→ Aim of the task: What you give must be the lines from the one containing "Task: Click the" through the last line of the listing below, exactly, with nothing else and no pictures.

→ Input for this task:
⁂
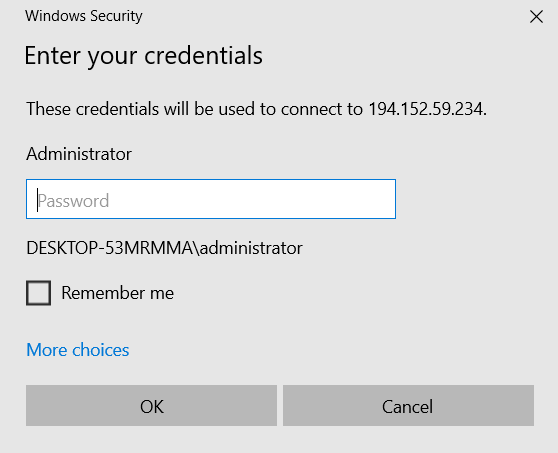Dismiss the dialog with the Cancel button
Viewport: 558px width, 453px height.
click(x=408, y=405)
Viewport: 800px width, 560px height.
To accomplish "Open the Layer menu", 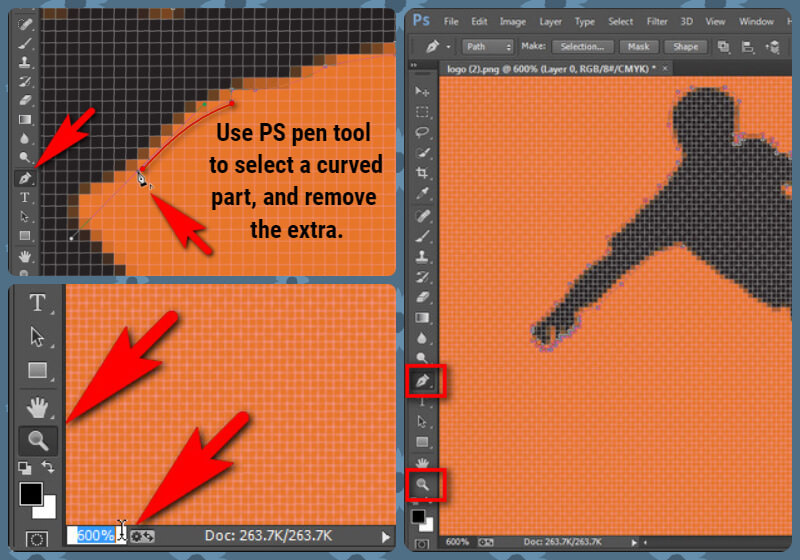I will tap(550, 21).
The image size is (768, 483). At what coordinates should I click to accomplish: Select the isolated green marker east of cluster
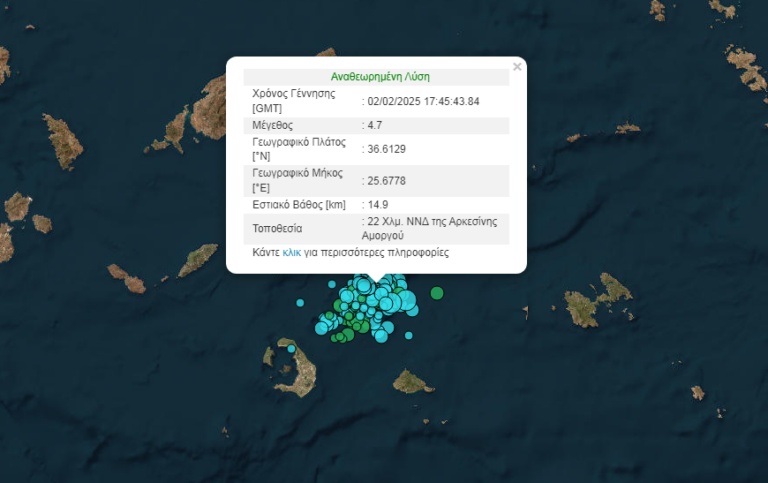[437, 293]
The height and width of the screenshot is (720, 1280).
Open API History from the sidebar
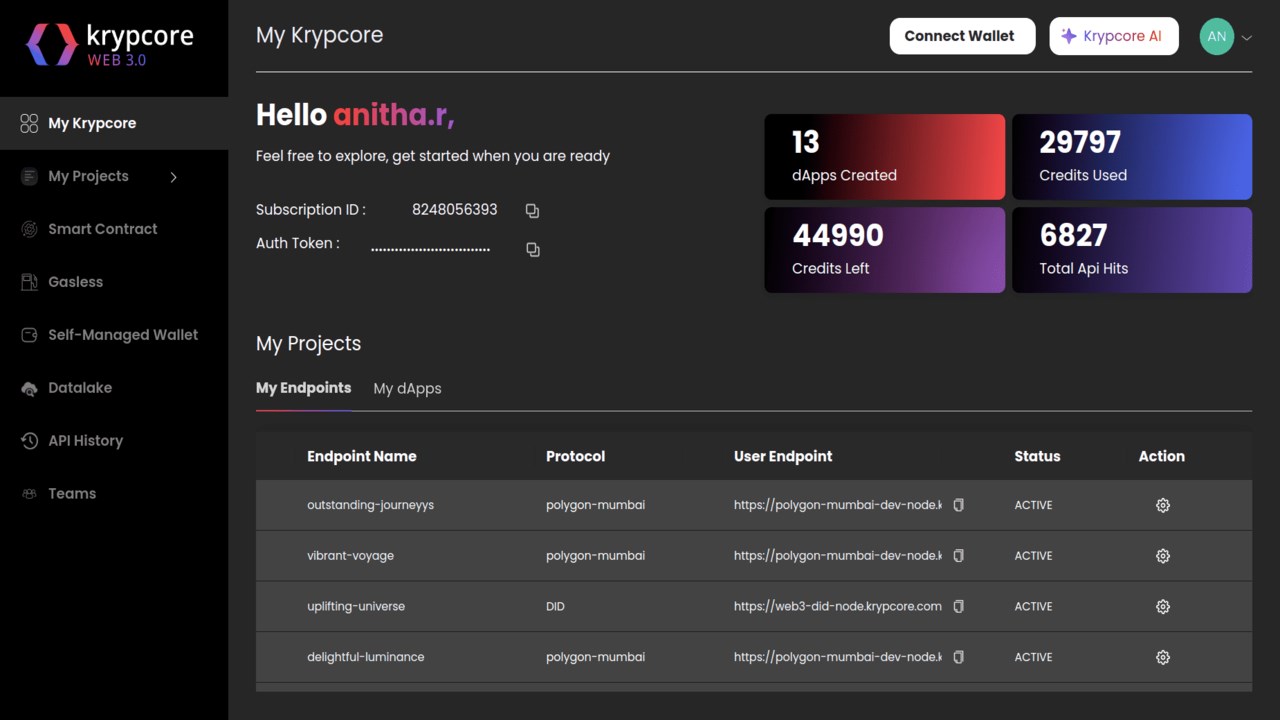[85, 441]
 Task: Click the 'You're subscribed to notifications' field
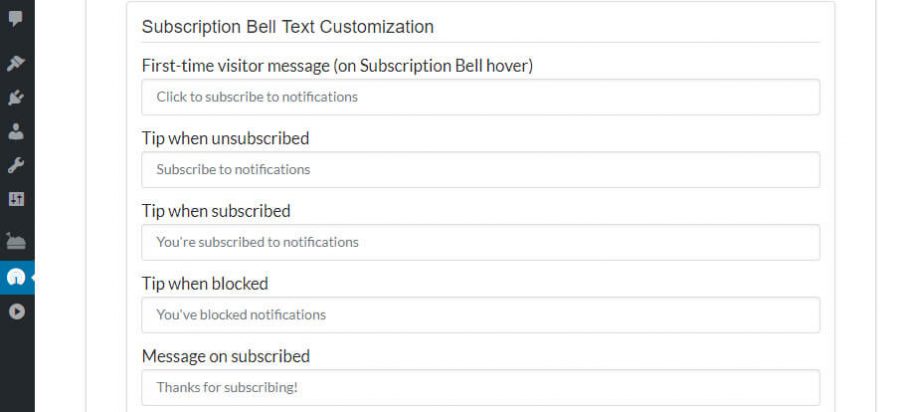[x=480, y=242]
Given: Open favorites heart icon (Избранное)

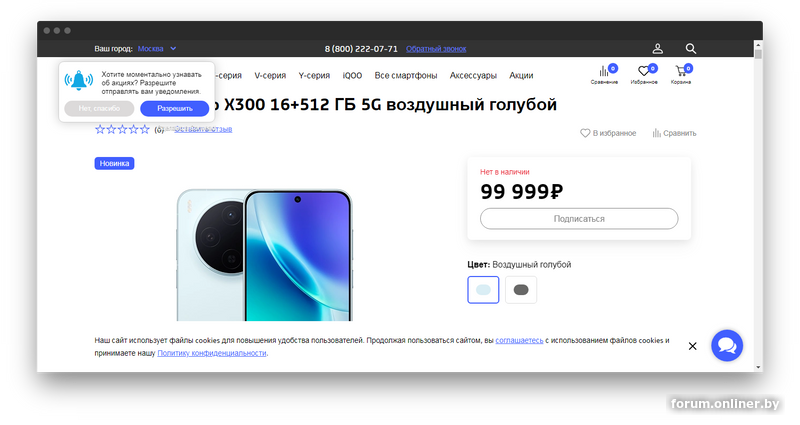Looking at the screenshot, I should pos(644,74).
⁂
→ Your solution:
 Task: Click the 'You're subscribed to notifications' field
[x=480, y=242]
Given: Open favorites heart icon (Избранное)

Looking at the screenshot, I should pos(644,74).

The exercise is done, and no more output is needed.